According to the Crop Progress and Condition Report for the week ending Aug. 8, Missouri cotton is 26 days ahead of last year and 18 days ahead of normal. The condition is rated as four percent very poor, 22 percent poor, 26 percent fair, 44 percent good and four percent excellent. Irrigation will be the deciding factor this year, and I believe that it is safe to predict that we will have an earlier crop in 2010.
Our last effective bloom date is around Aug. 15. However, this will not have much meaning in 2010. The non-irrigated cotton was blooming out the top in late June and even with a few rains it will not have a significant recovery. Much of the irrigated cotton has a good boll load and has already reached cutout well before normal. It is unlikely that much fruit will be added to the irrigated cotton due to boll load. I have tagged blooms on Aug. 15 and rarely get more than one to two to set.

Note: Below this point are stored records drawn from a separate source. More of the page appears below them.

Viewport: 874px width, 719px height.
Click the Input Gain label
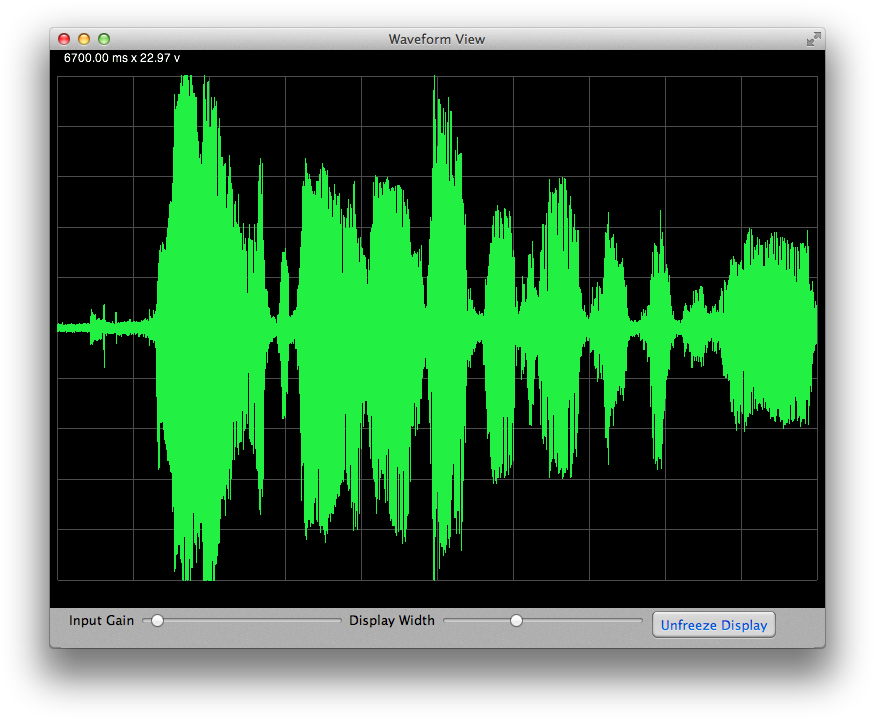(101, 621)
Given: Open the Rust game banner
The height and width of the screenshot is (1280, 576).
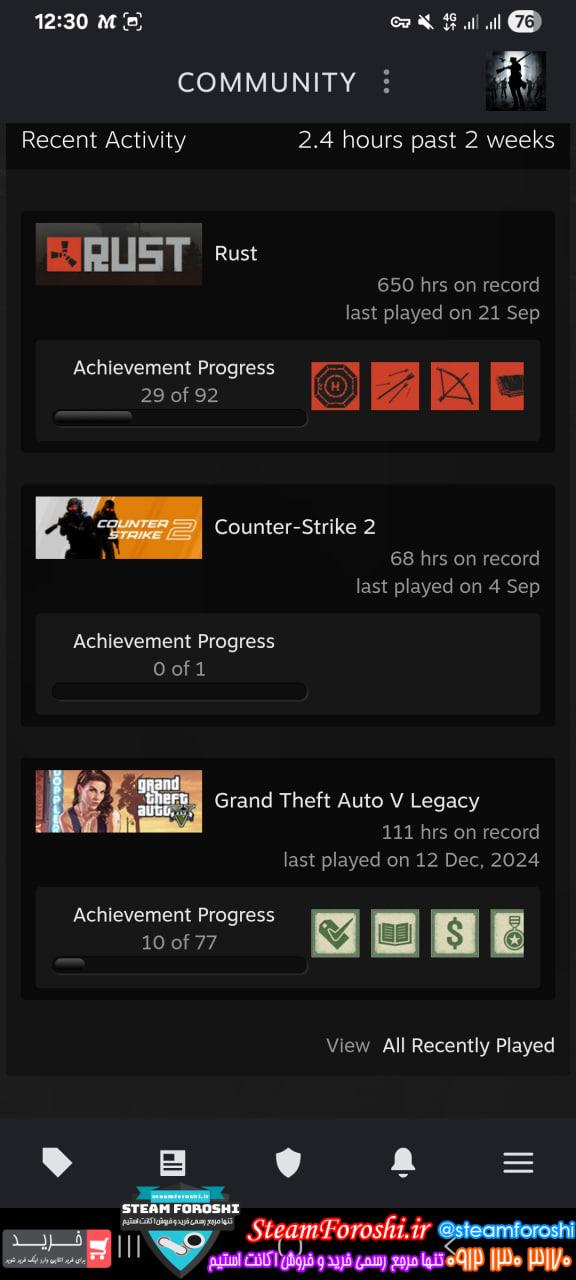Looking at the screenshot, I should (x=119, y=254).
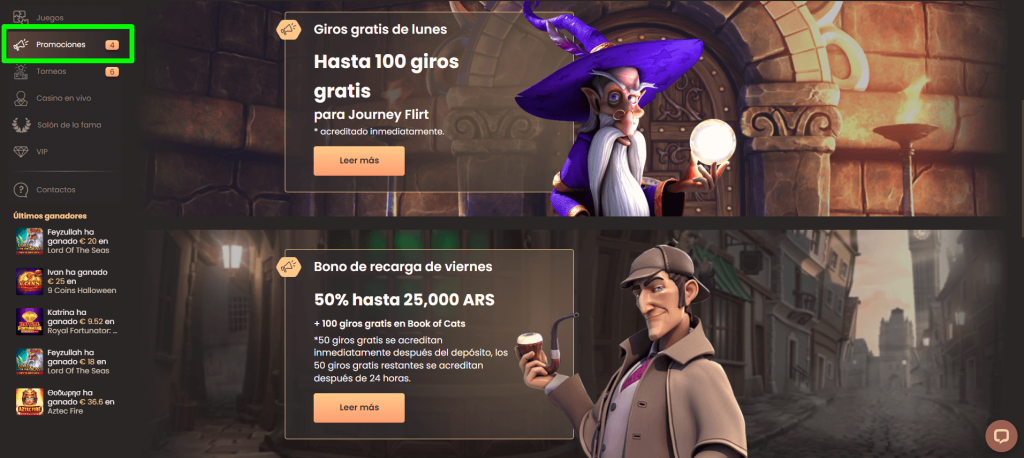Open the Lord Of The Seas thumbnail, first winner entry
1024x458 pixels.
coord(29,241)
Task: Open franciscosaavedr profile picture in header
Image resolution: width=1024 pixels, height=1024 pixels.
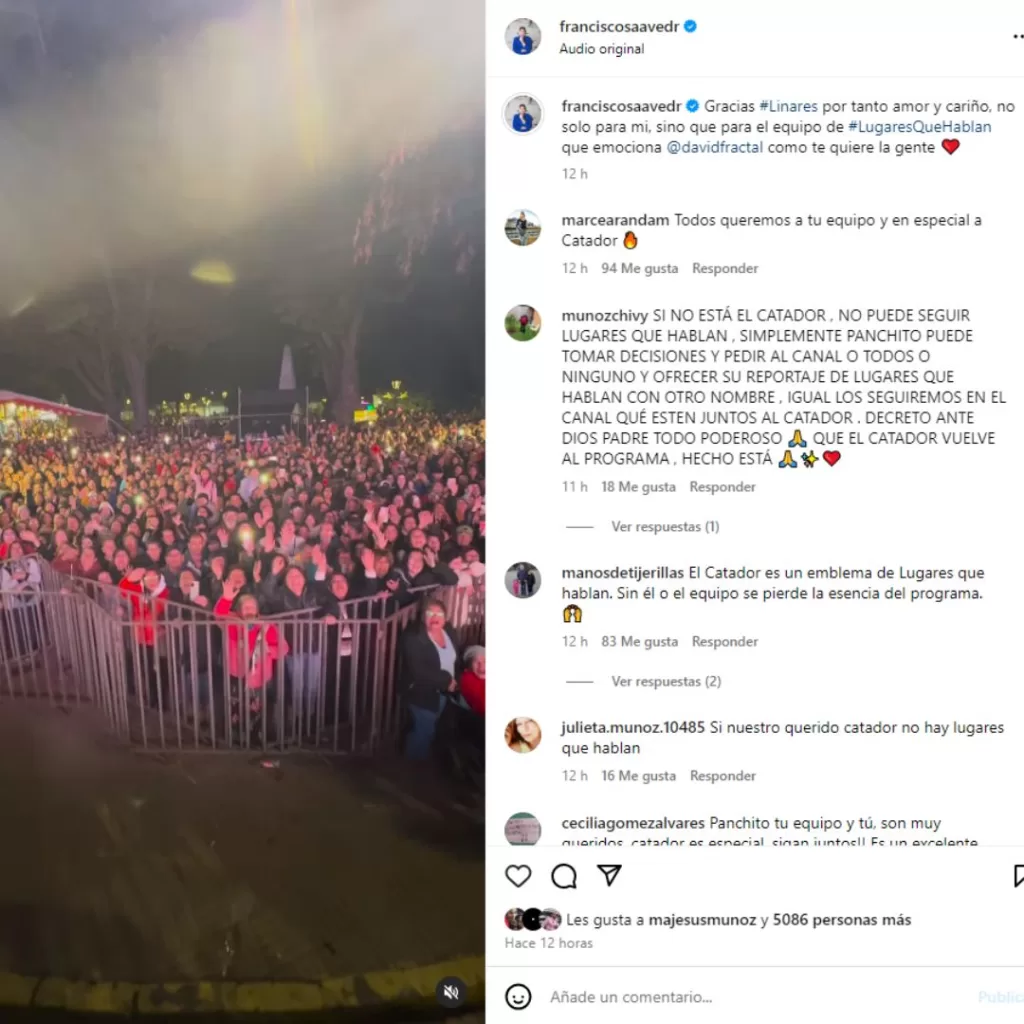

A look at the DD-60 data shows why we are so early. During May 1-July 15, the 1,322 heat units were the highest in the last eight years. If we extend this to Aug. 1, we also have the highest in eight years. If we extend the Aug. 1 data to Aug. 15, we will still have more than four of the last eight years.
That means defoliation and harvest are just around the corner.
The past couple of weeks of temperatures at or near 100 degrees and limited rainfall in much of the state are maturing the cotton crop very quickly and negatively impacting yield in many Texas cotton production regions. However, this heat and dry weather were welcomed by cotton producers in the Rio Grande Valley, Coastal Bend and Upper Gulf Coast where conditions have been too wet.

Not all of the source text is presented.